Gymnosphaera acrostichoides
- Conservation status: Least Concern (IUCN 3.1)

Scientific classification
- Kingdom: Plantae
- Clade: Tracheophytes
- Division: Polypodiophyta
- Class: Polypodiopsida
- Order: Cyatheales
- Family: Cyatheaceae
- Genus: Gymnosphaera
- Species: G. acrostichoides
- Binomial name: Gymnosphaera acrostichoides (Alderw.) S.Y.Dong
- Synonyms: Alsophila acrostichoides Alderw. ; Cyathea acrostichoides (Alderw.) Domin ;

= Gymnosphaera acrostichoides =

- Genus: Gymnosphaera
- Species: acrostichoides
- Authority: (Alderw.) S.Y.Dong
- Conservation status: LC

Species of fern

Gymnosphaera acrostichoides is a species of tree fern found in forests of eastern Indonesia and Papua New Guinea.

==Description==
The trunk is erect and usually 1 to 3 m tall. Fronds are bipinnate and 1 to 2 m long.

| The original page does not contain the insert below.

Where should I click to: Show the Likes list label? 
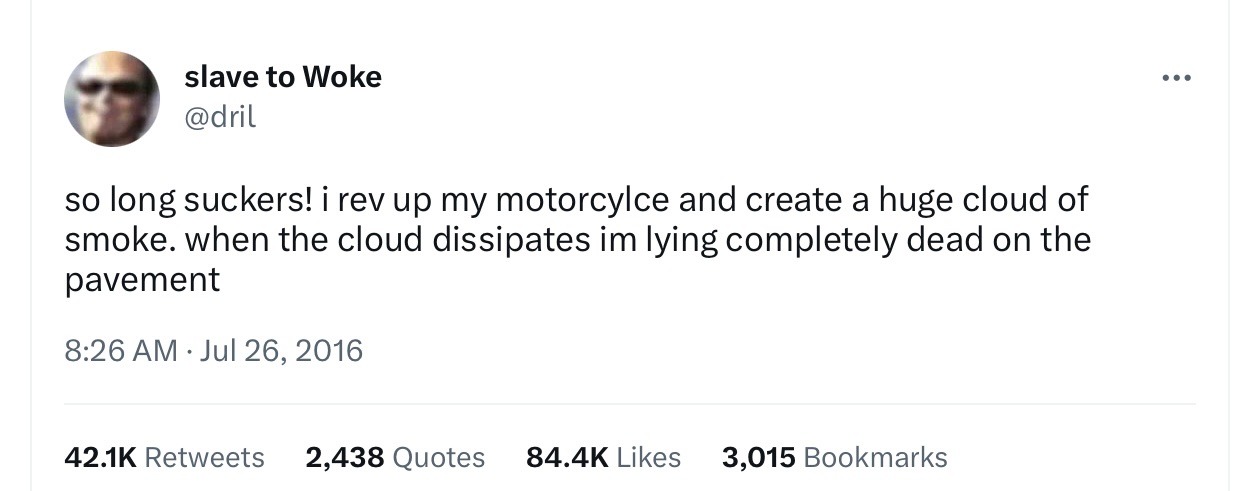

The stipe is slender and covered with spines. It is sparsely covered with medium brown scales. Sori cover most of the underside of fertile pinnules. G. acrostichoides lacks indusia.

==Distribution and habitat==
Gymnosphaera acrostichoides is native to the Maluku Islands and New Guinea, where it grows in forest and disturbed sites at an elevation of 60 to 1830 m.